In 2009 the conservative Republican government of George W. Bush ended, and the Democratic government of Barack Obama took over. Yet the right-wingers didn't take their defeat with much grace. Out of the bitterness emerged the Tea Party Movement, which combined social-conservative views of the main Republican party with the anarcho-capitalist views of the Libertarians. Before the
2010 mid-term elections they marched in the streets and seemed unstoppable, but is the controversial movement I loathe so much starting to become a moment?



While it seemed small at first they played a large role in warping the public view of the Obama's Health Care Reform. While the law may be controversial, and rather half-attempted it has been extremely exaggerated. The general public seemed to bite the bait, and the Democrats suffered a massive backlash. In the 2010 elections they endured a massive loss in house and a bittersweet keep on the Senate.


I think their short-term achievement was their House victory, but I think it's turned into their biggest mistake. While they're countless people who believe in their philosophy, there's a lot of the stuff that the Tea Party members were championing for that scare the moderate population. When they were trying to destroy Medicare, and attempting to shut-down the government; many people didn't take kindly to it. Most of the military families (who are usually more conservative) turned more liberal when they found out that they might not receive a paycheck at the end of the week.


At first the conservative radio hosts and media outlets controlled the Tea Party. Their first de-facto leader was Sarah Palin who took every chance she could to profit not only fiscally but politically as well of the "new" fan-base. However after quitting her job as one-term as Governor didn't seem quite right. Her fumbling speeches were becoming quite clear that she was not what America was looking for.
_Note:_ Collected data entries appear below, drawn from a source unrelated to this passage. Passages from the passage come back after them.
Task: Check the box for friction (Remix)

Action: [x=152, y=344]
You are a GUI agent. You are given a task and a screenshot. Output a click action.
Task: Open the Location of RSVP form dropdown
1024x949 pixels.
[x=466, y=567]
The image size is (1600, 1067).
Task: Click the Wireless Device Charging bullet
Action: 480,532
Even though Donald Trump gained some short-lived love in the Republican spotlight, he was more in the mainstream light. The Tea Party's next "leader" was Michele Bachmann who's been quite a loud voice in opposition to Obama. However Bachmann spouted conspiracy theories, bigoted remarks, and claims that were easily debunked by simple fact-checks. She seemed unelectable so her glory was put to a justified end by straw poll voters. 

 
 Next up was Herman Cain who seemed to be everything the Tea Party was hoping for. Sure they backed Rick Perry too but he was more of a establishment Republican who takes advantage of the movement. Except Herman Cain seemed to be all talk and no bite. His 999 plan didn't make much sense and was in my opinion just a way to throw the tax burden on to the backs of the poor. Then he quit because voters thought he liked the ladies a bit too much.


Sure they also have Ron Paul, but from of all the talk I hear from Tea Party folks I don't hear much praise for the congressman. He is considered the "godfather" of the movement, but in the end he never gets much credit. His social views are too liberal for most of the Tea Party crowd, and he never seems to pull much weight in their self-run pretend polls.


 Take South Carolina Governor Nikki Haley for example. She rode the Tea Party train from a dark-horse candidate to front runner. Now the state is sick of what's she trying to do. It's not a great day in South Carolina, and yes I live here. Well it seems her and the Tea Party have grown a little apart, and the other day she endorsed Mitt Romney for president. Romney is the only front-runner candidate that has been generally rejected by members.


 Even though official primary voting hasn't started, it seems the Tea Party is betting it all on Newt Gingrich. Sadly for them is that Gingrich is a fool who has flip-flopped, lied, and resigned from Speaker of the House because he was becoming too unpopular for his party's future. He's the new flavor of the month, and once he starts talking, people will listen and they will hate what they hear.


Their biggest enemy is time, because Palin, Trump, Bachmann, Perry, and Cain didn't go from high to low so quickly for no reason. They said pretty crazy stuff, but yet it's same rhetoric the Tea Party has been fed and spat out since it's beginning. They played the fear card quite well, but they are now failing to convince Americans that there was anything to be afraid of. Will they be a considerable force in the future? Of course, but unless they water-down their extremism and descend to a more moderate view-point then in the long-run I can see it being more a thorn to the Republican party's side.